Prompt — Return the lines below that contain "bottom".

(Data entries)
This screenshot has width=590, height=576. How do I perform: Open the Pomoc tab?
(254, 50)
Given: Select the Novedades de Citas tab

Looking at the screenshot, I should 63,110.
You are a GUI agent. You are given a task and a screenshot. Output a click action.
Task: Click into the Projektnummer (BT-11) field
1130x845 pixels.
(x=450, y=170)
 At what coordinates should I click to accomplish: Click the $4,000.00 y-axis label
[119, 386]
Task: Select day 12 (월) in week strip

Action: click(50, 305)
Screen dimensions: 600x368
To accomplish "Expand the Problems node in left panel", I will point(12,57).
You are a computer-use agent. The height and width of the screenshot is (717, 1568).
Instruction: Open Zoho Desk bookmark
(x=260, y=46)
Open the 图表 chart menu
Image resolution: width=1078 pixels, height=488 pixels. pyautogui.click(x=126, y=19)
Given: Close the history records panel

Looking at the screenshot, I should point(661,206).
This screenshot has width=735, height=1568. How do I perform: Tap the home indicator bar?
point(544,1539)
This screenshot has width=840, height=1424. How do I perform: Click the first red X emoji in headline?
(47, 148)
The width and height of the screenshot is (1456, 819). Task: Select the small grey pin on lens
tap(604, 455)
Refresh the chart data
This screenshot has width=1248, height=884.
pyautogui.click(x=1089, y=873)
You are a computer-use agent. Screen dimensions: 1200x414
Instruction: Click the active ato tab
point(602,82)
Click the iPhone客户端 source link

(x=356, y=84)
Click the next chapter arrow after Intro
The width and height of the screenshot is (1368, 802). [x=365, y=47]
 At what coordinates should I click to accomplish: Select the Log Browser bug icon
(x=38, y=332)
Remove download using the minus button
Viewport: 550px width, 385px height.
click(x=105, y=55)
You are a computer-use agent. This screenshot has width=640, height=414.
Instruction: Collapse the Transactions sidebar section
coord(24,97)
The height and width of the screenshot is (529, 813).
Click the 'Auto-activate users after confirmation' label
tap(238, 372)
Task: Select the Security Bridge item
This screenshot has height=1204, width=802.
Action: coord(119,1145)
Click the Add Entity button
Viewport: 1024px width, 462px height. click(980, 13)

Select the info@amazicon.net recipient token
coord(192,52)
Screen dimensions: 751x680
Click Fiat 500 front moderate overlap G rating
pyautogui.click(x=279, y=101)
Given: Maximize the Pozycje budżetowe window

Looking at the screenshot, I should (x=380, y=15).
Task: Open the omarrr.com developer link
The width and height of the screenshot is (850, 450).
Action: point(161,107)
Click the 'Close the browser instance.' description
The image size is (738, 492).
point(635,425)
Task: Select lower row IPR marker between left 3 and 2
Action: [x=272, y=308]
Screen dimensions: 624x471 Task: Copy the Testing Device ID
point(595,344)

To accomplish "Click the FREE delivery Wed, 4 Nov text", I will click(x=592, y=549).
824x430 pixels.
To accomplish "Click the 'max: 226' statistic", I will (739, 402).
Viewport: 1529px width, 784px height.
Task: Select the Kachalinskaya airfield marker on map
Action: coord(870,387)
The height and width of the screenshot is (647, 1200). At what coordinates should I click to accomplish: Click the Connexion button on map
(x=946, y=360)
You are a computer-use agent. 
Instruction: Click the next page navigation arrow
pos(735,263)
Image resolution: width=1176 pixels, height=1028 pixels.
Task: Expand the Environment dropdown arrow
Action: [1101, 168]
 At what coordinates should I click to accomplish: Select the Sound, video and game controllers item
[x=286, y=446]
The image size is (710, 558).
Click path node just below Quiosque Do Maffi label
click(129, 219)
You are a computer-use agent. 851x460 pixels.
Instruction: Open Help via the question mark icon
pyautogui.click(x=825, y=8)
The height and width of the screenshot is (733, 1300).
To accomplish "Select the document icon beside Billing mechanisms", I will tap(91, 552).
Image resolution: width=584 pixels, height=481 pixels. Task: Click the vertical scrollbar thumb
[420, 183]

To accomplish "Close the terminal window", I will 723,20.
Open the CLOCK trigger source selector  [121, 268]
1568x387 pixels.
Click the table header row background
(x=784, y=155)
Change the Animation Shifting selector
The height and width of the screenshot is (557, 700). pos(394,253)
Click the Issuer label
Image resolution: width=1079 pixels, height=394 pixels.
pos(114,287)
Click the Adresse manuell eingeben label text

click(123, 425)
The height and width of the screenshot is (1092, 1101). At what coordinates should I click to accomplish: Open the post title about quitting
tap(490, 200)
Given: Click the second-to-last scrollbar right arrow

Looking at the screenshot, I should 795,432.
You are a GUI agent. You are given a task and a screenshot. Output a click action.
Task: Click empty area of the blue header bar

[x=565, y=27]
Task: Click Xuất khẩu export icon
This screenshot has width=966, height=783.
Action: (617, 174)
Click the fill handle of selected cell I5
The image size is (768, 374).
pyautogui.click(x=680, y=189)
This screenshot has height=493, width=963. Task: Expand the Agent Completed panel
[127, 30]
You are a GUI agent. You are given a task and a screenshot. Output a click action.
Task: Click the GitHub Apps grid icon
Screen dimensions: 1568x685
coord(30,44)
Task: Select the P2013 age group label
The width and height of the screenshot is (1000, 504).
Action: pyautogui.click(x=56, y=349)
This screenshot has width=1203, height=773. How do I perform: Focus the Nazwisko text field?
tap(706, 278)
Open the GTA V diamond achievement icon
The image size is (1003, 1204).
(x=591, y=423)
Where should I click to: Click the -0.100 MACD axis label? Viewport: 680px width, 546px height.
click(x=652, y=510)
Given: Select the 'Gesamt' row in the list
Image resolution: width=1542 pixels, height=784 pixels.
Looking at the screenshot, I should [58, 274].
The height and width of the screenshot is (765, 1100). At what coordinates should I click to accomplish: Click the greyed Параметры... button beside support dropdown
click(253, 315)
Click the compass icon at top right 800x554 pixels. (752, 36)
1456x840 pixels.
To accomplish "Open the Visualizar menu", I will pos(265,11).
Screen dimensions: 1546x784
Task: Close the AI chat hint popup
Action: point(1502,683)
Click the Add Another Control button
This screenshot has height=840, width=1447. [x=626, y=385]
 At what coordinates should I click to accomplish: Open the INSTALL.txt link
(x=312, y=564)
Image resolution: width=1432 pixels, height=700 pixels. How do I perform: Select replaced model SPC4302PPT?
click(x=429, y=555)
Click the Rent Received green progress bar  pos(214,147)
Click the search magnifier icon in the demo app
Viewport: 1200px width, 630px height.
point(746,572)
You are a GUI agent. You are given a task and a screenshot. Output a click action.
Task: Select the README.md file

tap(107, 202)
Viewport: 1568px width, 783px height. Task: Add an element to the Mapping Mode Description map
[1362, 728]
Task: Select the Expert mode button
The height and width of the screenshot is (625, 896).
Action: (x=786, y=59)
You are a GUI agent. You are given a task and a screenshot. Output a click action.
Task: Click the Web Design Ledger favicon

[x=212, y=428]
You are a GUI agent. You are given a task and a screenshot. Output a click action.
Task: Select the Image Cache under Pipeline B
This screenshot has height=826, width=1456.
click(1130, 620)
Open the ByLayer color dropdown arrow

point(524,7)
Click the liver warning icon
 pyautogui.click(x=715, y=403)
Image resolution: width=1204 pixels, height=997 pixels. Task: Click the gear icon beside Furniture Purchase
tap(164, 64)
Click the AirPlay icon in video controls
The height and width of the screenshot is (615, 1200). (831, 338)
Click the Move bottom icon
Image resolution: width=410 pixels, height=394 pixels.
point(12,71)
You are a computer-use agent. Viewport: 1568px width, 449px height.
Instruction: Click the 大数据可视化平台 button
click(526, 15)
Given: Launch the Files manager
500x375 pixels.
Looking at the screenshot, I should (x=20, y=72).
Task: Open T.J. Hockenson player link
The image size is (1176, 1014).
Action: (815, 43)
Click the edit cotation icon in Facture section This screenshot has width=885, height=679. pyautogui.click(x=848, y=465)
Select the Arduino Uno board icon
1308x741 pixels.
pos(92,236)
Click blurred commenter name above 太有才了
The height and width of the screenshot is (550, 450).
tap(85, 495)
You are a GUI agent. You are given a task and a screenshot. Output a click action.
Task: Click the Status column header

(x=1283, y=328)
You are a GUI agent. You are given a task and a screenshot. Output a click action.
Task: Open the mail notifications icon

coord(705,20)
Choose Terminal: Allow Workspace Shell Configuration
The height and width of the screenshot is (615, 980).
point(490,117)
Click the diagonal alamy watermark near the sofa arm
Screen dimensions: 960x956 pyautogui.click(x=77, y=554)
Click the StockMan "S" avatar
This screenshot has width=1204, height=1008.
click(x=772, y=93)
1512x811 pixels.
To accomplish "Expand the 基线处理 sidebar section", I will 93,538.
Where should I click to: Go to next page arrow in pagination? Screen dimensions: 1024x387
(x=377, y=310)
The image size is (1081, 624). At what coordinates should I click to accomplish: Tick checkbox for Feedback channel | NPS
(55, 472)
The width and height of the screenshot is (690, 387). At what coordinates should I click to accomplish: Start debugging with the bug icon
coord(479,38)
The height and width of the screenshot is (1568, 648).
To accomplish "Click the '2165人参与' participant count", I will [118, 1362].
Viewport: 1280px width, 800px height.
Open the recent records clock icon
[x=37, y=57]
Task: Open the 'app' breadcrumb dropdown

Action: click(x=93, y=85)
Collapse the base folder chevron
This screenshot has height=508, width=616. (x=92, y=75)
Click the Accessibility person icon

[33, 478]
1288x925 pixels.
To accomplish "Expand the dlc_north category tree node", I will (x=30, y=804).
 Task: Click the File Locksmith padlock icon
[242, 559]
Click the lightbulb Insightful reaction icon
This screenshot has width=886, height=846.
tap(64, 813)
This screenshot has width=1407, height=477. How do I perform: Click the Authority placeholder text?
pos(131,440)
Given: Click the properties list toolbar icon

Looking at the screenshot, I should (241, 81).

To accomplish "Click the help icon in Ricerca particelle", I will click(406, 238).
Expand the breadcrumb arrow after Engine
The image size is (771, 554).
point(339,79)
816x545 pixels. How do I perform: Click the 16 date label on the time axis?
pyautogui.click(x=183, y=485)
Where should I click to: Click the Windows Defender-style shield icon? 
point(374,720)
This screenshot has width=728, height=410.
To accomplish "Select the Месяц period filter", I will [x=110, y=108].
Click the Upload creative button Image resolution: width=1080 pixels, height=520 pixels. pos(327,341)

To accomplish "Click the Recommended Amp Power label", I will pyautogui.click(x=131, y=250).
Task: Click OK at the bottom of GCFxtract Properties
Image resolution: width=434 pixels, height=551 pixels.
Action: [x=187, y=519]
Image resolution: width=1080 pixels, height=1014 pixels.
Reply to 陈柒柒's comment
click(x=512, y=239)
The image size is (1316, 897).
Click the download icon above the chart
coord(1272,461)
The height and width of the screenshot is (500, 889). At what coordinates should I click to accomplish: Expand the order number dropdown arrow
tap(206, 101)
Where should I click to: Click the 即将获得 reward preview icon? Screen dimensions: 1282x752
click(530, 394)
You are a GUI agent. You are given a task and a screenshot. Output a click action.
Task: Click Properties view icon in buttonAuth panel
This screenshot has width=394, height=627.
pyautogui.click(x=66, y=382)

Task solution —
Click the Move bottom icon
Task: Click OK at the bottom of GCFxtract Properties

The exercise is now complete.